Гадкое сходство его самого с тем же Лайошем резануло изнутри по ребрам ржавым кинжалом.
Резко выпрямившись, Лютер встал с кровати и молнией направился к выходу, перешагнул порог и убрался прочь, так громко хлопнув дверью, что она едва не слетела с петель окончательно.
ГЛАВА 6
Диара
Диара свернулась калачиком на мягкой постели, которая пахла так приятно и знакомо. Пахла домом, который остался очень далеко, а еще чем-то теплым и мягким, укутывающим. Тем, от чего щемило где-то в груди.
И ей снился сон. За закрытыми веками мелькали картинки далекого прошлого, которое от времени уже успело подернуться пеленой забытья. С годами забывается даже то, что очень хотелось бы запомнить. Самые светлые и чистые воспоминания, и быстрее всего — улыбки, взгляды и лица.
Сейчас перед Диарой вдруг промелькнуло то, чего она не видела уже пару десятилетий.
Два маленьких ребенка лет четырех играли в большой куче песка, насыпанной прямо напротив большого особняка, увитого плющом. Солнце ослепительными лучами играло на пухлых улыбчивых щечках, на блестящих серебряных лопатках, испачканных в земле, на формочках и маленьких тарелочках.
Мальчик встряхнул короткими перепутанными волосами и широко улыбнулся. Затем достал что-то из-за спины и протянул девочке, что сидела перед ним.
— Делжи конфету, — проговорил он с крайне довольным видом.
Глаза девочки заблестели, она быстро схватила подарок, но тут же ее лицо возмущенно вытянулось:
— Это не конфета, Лаэрт! Это песок, завернутый в фантик!!!
Мальчик весело засмеялся, а девочка недолго думая легонько стукнула его лопаткой и фыркнула что-то себе под нос, продолжая делать куличики так, словно не замечает друга.
— Пелестань злиться, Ди-ди, — через несколько мгновений проговорил мальчик, подергав подругу за коленку. — Хочешь, ласкажу загадку?
Девочка подняла на него любопытный взгляд и с недоверием кивнула.
Хрустально-голубые глаза мальчика ярко блеснули.
— Знаешь, почему скелеты не любят болеть?
Девочка затаила дыхание.
— Нет, а ты мне скажешь? — по-детски пробормотала она.
— От этого у них кости ломит! — ответил мальчик и улыбнулся так заразительно, что девочка не смогла не улыбнуться в ответ. А спустя секунду они оба так громко и весело захохотали, что их услышали из-за забора, калитка в котором в это утро была распахнута настежь.
— А кто это тут хохочет, как чахоточная лошадь? — раздался голос со стороны дороги.
Друзья повернули головы и встретились взглядами с еще одним мальчишкой, который был на два года старше.
— А, это Диарка — доярка! — продолжил он, встав напротив входа на территорию особняка, но не решаясь проникнуть внутрь. — И ее дружок — сочный пирожок Лаэрт!

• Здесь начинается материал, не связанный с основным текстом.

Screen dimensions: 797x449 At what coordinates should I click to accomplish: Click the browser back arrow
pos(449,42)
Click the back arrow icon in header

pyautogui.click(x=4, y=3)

— Не обзывай Диа… ру, — мрачно протянул в ответ четырехлетний мальчик и вдруг перестал картавить.
Девочка отложила лопатку, нахмурившись, глядя то на друга, то на гадкого задиру у забора.
— А что ты сделаешь? — продолжал парень, что жил по соседству. Он любил издеваться над малышами, чувствуя себя старше и сильнее. Впрочем, у него это получалось далеко не всегда. — Может, забросаешь меня песочком, сочный пирожок — дояркин дружок?
Лаэрт медленно встал на ноги, отложил формочки и, ничуть не испытывая страха, неторопливо подошел к задире, который оказался на голову выше его.
— Уходи отсюда, — сказал он, глядя ему в глаза и стиснув ладошки в кулаки.